Le CNCE mettra les ingénieurs de l’EDL en contact direct et permanent avec les centrales, les stations et sous-stations et le réseau de distribution, non plus comme aujourd’hui, au moyen du téléphone, mais grâce à des tableaux électroniques. Ceci permettra à l’EDL de rationnaliser la gestion du réseau, de mieux distribuer le courant, selon les déficits et les surplus, d’alimenter les régions où se produisent des coupures, d’empêcher des coupures totales et prolongées, etc.
Selon les études techniques disponibles, une telle rationalisation de la distribution est susceptible de générer 75 millions de dollars d’économies par an.
L’appel d’offre a été lancé alors que l’adjudication de la supervision de l’exécution du réseau à un consultant international est sur le point d’aboutir.
L’installation d’un Centre national de contrôle électronique est considérée comme une réalisation vitale pour le développement du réseau électrique et son avenir. Grâce au CNCE , il sera notamment possible de coordonner les vieux réseaux de distribution de 150 et 66 kilovolts avec le nouveau réseau de 220 kilovolts, ce qui permettra de réduire la proportion de gaspillage technique sur le réseau.
Enfin, le centre de contrôle permettra de relier le réseau libanais au réseau de haute tension régional englobant l’Égypte, la Turquie, la Jordanie et la Syrie.
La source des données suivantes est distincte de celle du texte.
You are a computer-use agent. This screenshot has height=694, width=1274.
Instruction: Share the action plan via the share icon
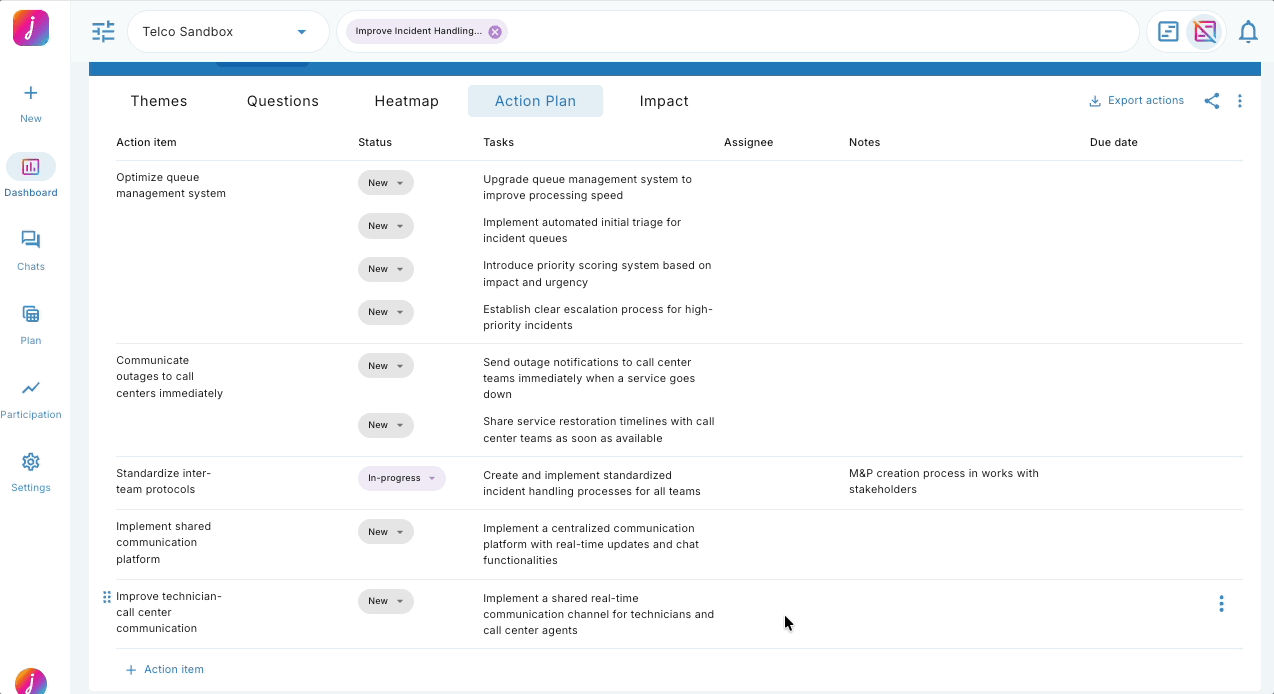[1212, 100]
Le projet dispose d’un financement de 23 millions de dollars assuré par le Fonds arabe de développement. La phase exécutoire des travaux est fixée à février 2004.
Les autoroutes
Sur un autre plan, deux réunions de travail se sont tenues hier matin au CDR respectivement avec les représentants de l’Agence française de développement (AFD) et de la Banque européenne d’investissement (BEI).
La première réunion a groupé le président du CDR Jamal Itani avec les représentants de la BEI, Joao Tome et Athew Arndt , en présence de l’équipe de travail du conseil. Elle a été consacrée à une évaluation technique et financière des deux projets des tronçons d’autoroute Mina-Beddaoui et Taanayel-Masnaa. L’exécution de ces deux projets est prévue en 2004, pour un montant de 60 millions d’euros assuré par la BEI. En outre, le projet d’autoroute Tabarja-Chekka, pour 20 millions de dollars a été évalué.
Par ailleurs, avec M. Rémy Genevy, responsable de la section Méditerranée à l’ADF, et du représentant de l’ADF au Liban, Jean-Claude Raymond, et de quelques spécialistes, ainsi que de l’équipe du CDR, M. Itani a passé en revue les projets financés par l’agence dans le domaine de l’eau et de la protection du patrimoine culturel.
L’évaluation de certains projets d’installation d’égoûts au Liban-Nord a été également faite, en prévision de leur soumission pour financement à l’ADF.